In Mesopotamia, a balag (or balaĝ) refers both to a Sumerian religious literary genre and also to a closely associated musical instrument. In Mesopotamian religion, Balag prayers were sung by a gala priest during temple rituals intended to pacify a deity and avert disaster.

Sometimes the instrument itself was regarded as a minor deity, and every balag had a proper name. Despite the importance of the instrument in the rituals, its identity is disputed, but is generally thought to be either a drum or a string instrument such as a lyre. The purpose of the ritual involving this prayer and instrument was to soothe the local deity with pleasing sounds, while lamenting what may happen to the city should the god decide to abandon it. Balags were used from the Old Babylonian period to the Seleucid Empire.

==Characteristics==
As a literary genre, the balag was written in the cuneiform script and sung by the Gala priest in a dialect of Sumerian called Emesal ( eme-sal). Each balag is composed for a particular god.

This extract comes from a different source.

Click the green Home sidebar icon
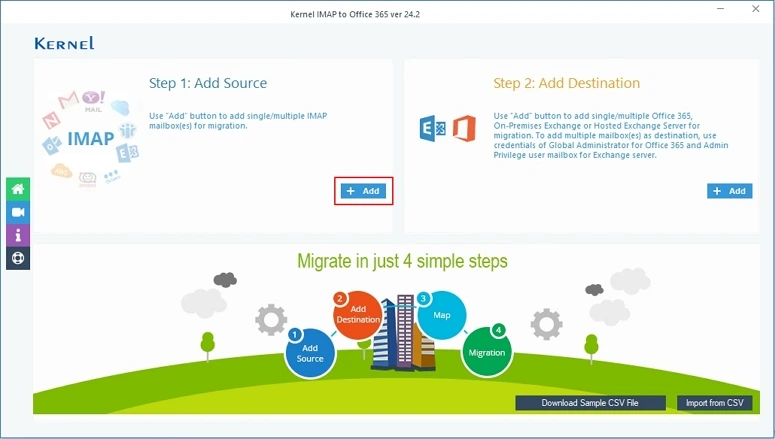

The precursor to the balag was the City Lament, a type of prayer that was recited when temples were destroyed and rebuilt. The balag instrument was known to accompany the city lament. Over time, as city laments became associated with scribal schools, the balag was adapted for many different ritual uses. As the city lament became more distant from ritual activity, the balag emerged as a distinct literary genre.

Despite its importance in the rituals, the balag instrument's exact nature is debated. Some scholars regard it as a drum, others a stringed instrument such as a lyre. Others have claimed it is both of these at once, and another theory suggests the word balag started out referring to a lyre, but over the period of several millennia, it came to mean a drum. There were earlier suggestions that it was a bell.

Every balag had a proper name. For example, the names of two balags commissioned by Gudea included ‘Great Dragon of the Land' and 'Lady as Exalted as Heaven'.

The word was loaned into Syriac as p(ə)laggā (ܦܠܓܐ), referring to a type of drum.